Ace-Garageguy Posted February 23, 2016 Posted February 23, 2016 To further illustrate the panel-line thing, here's one of mine. Nice glossy paint, but my panel-lines look like carp. Compare this to the work Mr. Cruz did on the beautiful red '53 Ford above. He did it right. I didn't. Small thing that makes a HUGE difference.

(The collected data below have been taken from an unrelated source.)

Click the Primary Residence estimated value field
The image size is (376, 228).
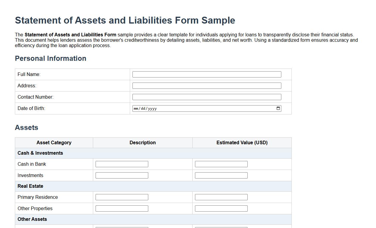point(221,197)
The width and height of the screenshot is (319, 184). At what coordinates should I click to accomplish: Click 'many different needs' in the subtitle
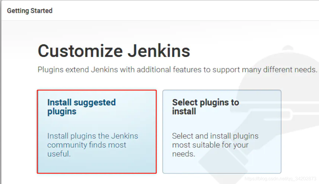click(280, 70)
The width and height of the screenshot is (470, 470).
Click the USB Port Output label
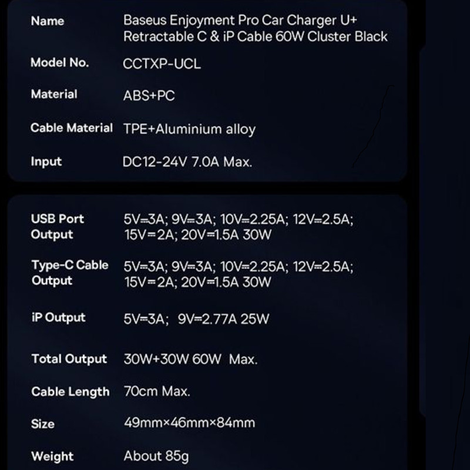point(57,227)
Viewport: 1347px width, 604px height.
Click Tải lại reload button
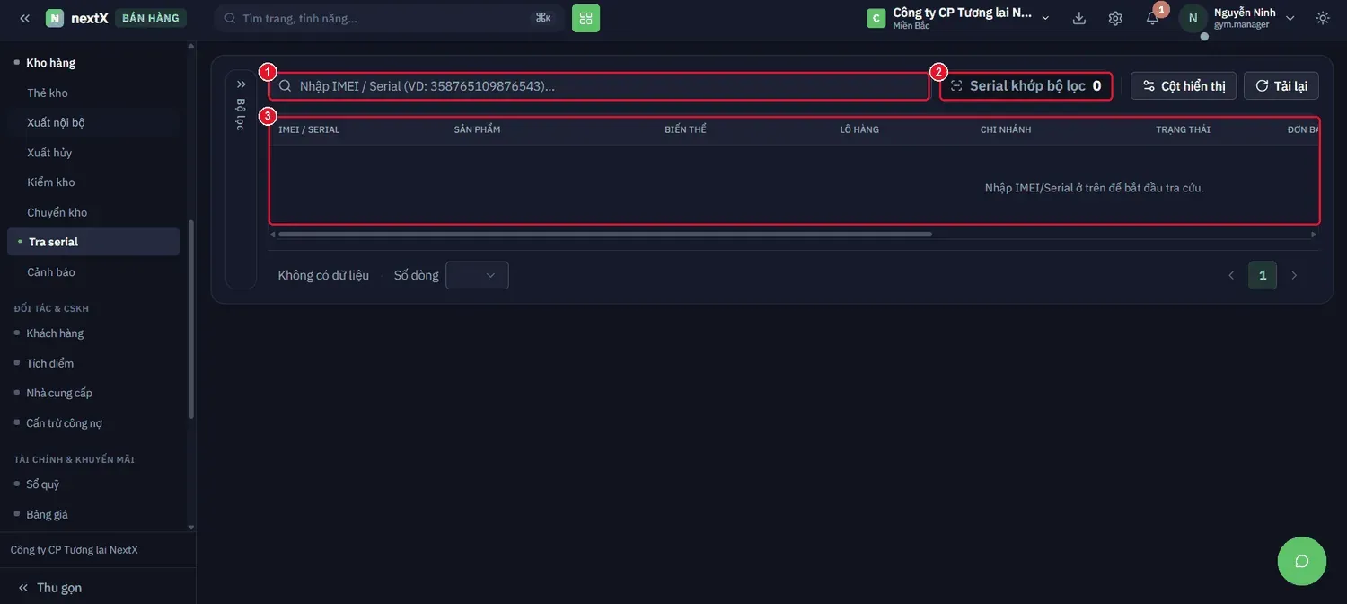[x=1281, y=86]
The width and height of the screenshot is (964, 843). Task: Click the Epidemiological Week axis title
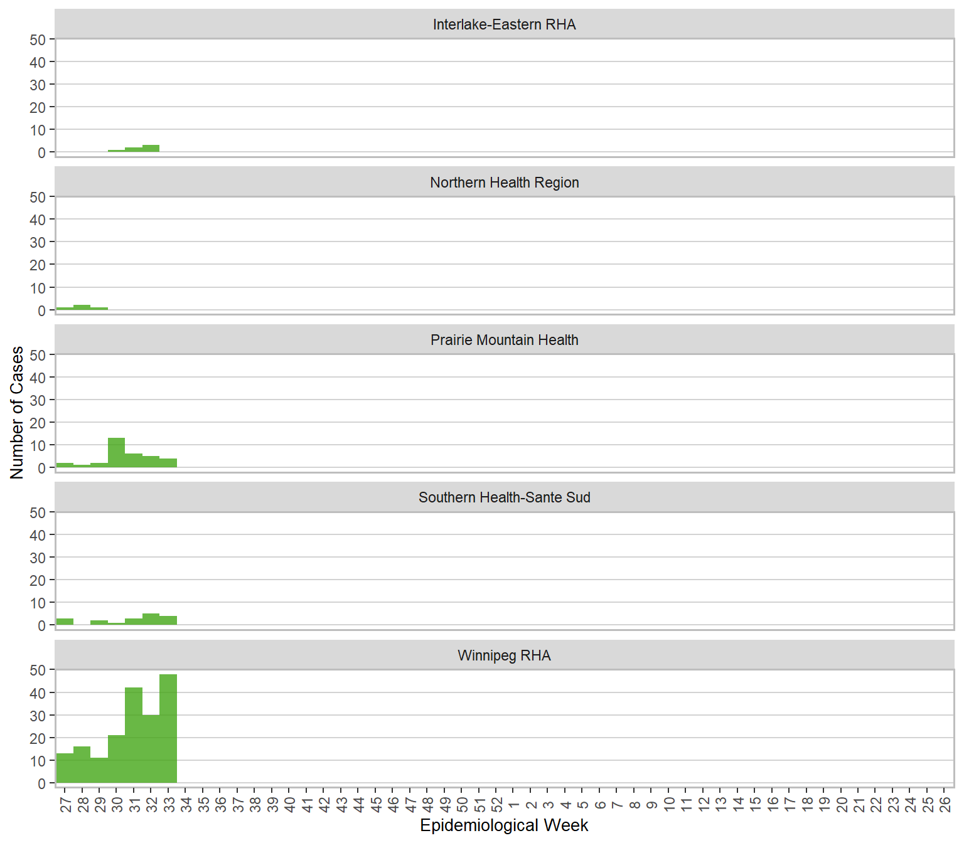(504, 825)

StevenGuthmiller Posted February 23, 2016 Posted February 23, 2016 I've never been an "orange peel" advocate either.Most orange peel just looks way out of scale on a 1/25th kit & looks more like a lumpy paint job than a factory finish.I think if you're looking for a factory finish, just a bit less polishing will give a better affect than the bumps.In my opinion, it's pretty hard to get a paint job too shiny.But being a "stock" builder, I usually try not to go over board with the polishing.As far as panel lines go, Just a wash of acrylic craft paint in a slightly darker shade of the body color always looked fine to me.& it's so easy to do! Steve
Aaronw Posted February 23, 2016 Posted February 23, 2016 (edited) From my perspective it isn't a matter of too smooth, but it is possible to be too glossy though and that is not including the honey dipped look.Some people do a very good job of replicating a factory look, others come across looking more like a custom, the paint is "too nice". This seems to be a matter of technique rather than a lack of skill and a lot of people like that perfect paint job look even if it isn't 100% accurate for a factory car. Sorry I can't provide examples as I don't have the ability to do either (I'm the scale equivalent to Earl Scheib, I'll paint that car for $0.7995), but I do know it when I see it on a model. Edited February 23, 2016 by Aaronw
Pete J. Posted February 23, 2016 Posted February 23, 2016 I've never been an "orange peel" advocate either. Most orange peel just looks way out of scale on a 1/25th kit & looks more like a lumpy paint job than a factory finish. I think if you're looking for a factory finish, just a bit less polishing will give a better affect than the bumps. In my opinion, it's pretty hard to get a paint job too shiny. But being a "stock" builder, I usually try not to go over board with the polishing. As far as panel lines go, Just a wash of acrylic craft paint in a slightly darker shade of the body color always looked fine to me. & it's so easy to do! Steve There are a lot of ways to add shadows to the panel lines and other parts. This is also a good one.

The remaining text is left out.